Frisian countermeasures to Demiurge were difficult to measure, primarily because of Demiurge's general unreliability, but also because of the somewhat unexpected capacity of cybertanks to adapt to novel situations. The most successful engagement was also its first, and it rapidly became clear that both the remnant human brains' ability to adapt to novelty, and possibly some depot level upgrades of the cybertanks, led to its reduced effectiveness. Leviathan proved effective only against "fresh" cybertanks, and by the end of the war all cybertanks had sufficient combat days under "their" belts to ignore the effects of Leviathan until engaged by weapons fire. Abbadon was almost entirely useless as the innate redundancy of the cyberbrain trio, and human manning overrides, meant that seizure events would often last less than a minute.

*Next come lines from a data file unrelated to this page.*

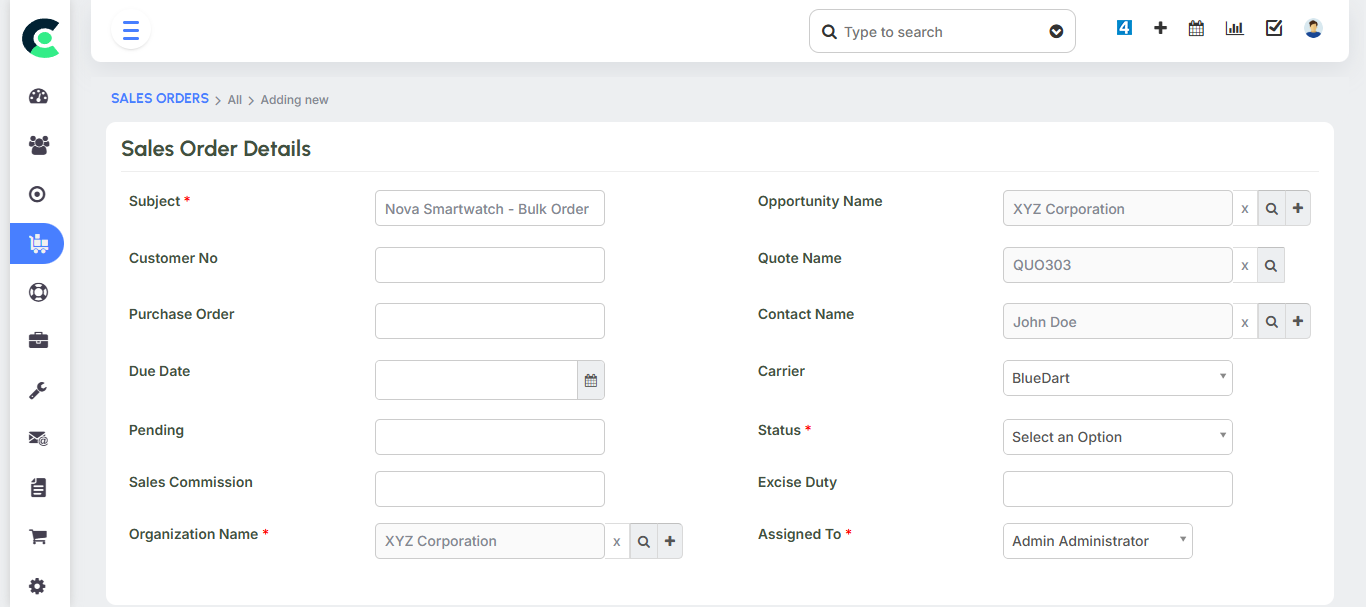Open the Due Date calendar picker
The width and height of the screenshot is (1366, 607).
pyautogui.click(x=590, y=380)
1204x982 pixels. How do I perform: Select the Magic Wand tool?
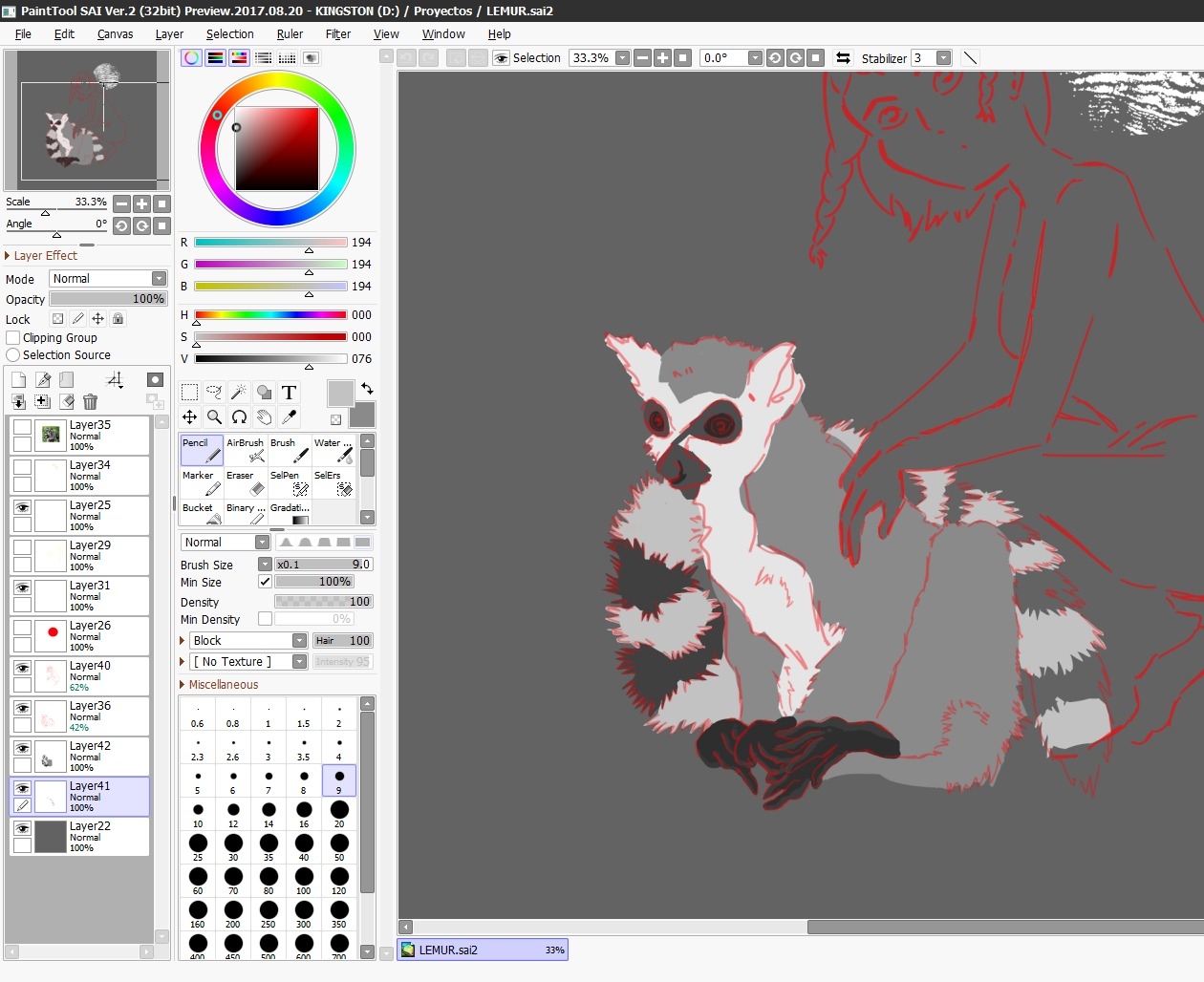(239, 393)

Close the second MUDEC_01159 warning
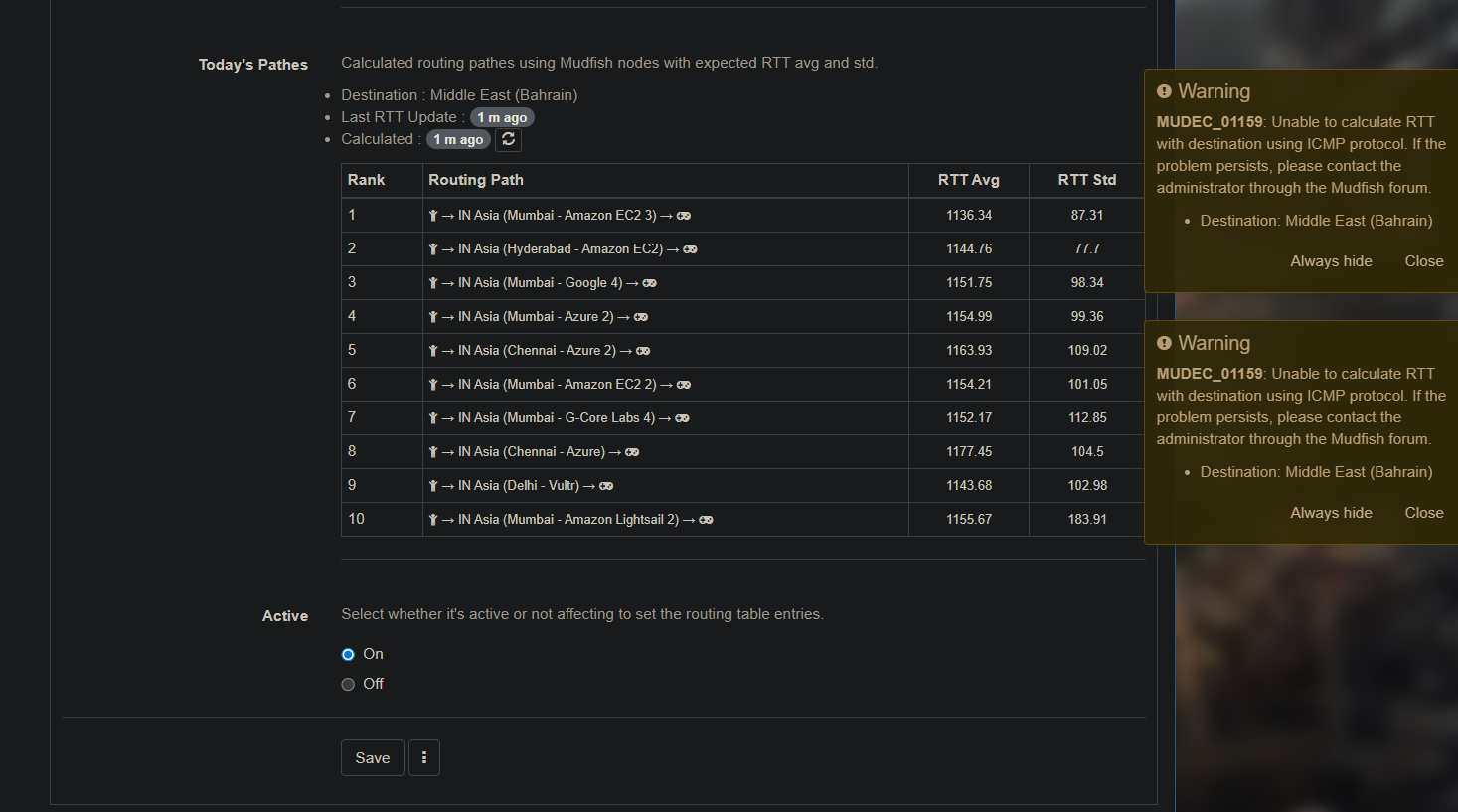pyautogui.click(x=1423, y=513)
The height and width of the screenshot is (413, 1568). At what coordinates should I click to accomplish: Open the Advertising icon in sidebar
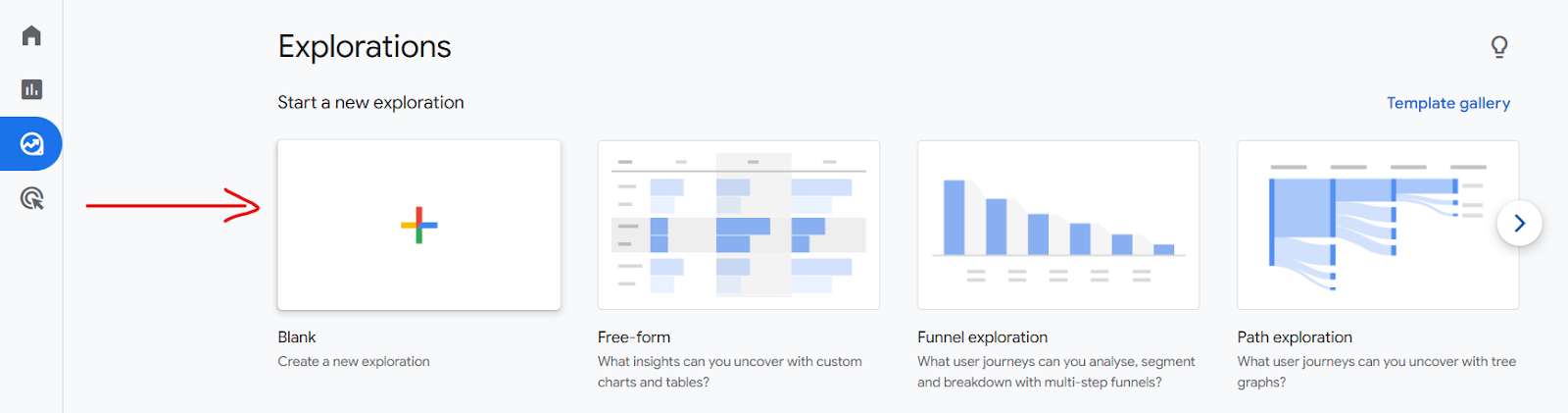31,199
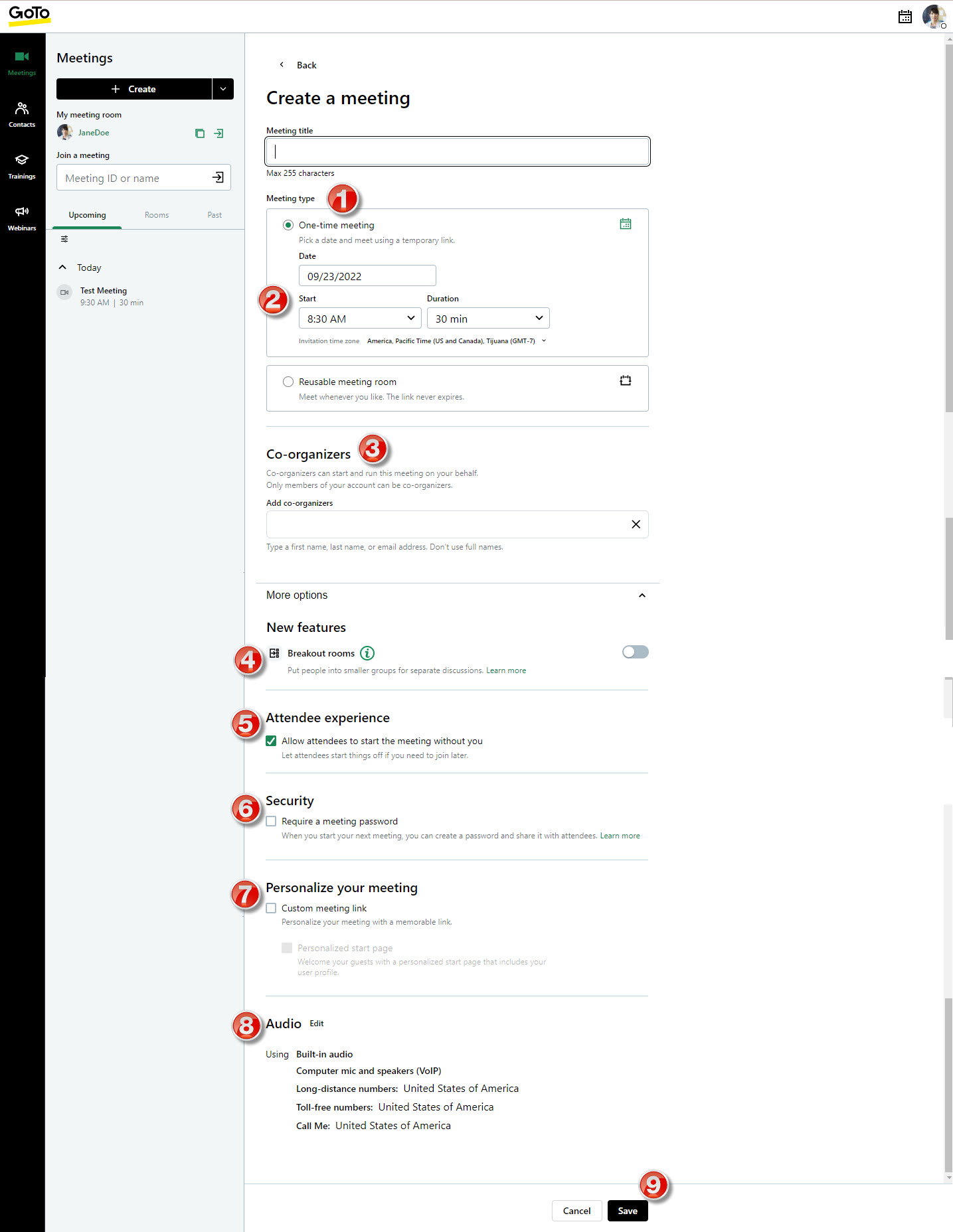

Interviews of Frisian Lanmacht crews of Tarasques showed that a well drilled, fresh crew could interrupt a Abbadon event in less than 10 seconds and regain control of their fighting vehicle. Only in the rare case of a Behemoth-Abbadon confluence would this cause a general disabling of the vehicle, although Frisian troops were, through quirks of their cerebral topologies, less suspectible to Abbadon's seizing effects than Gallan volunteers. Leviathan events were more problematic, especially against autonomous operating vehicles, although as the war went on the Lanmacht would routinely operate Tarasques with multiple crewmen to takeover in Leviathan events. Behemoth events were widely considered to be both deadly and highly difficult to counteract, as the manual override controls were also affected by Behemoth's hijacking. Rarely, Behemoth could hijack the engine control unit and cause a shut down of one or both of the main turbine engines. In a worst case scenario, one cybertank, moving at speed, had its drivetrain destroyed when a Behemoth hijacking caused its transmission to rapidly cycle gearing.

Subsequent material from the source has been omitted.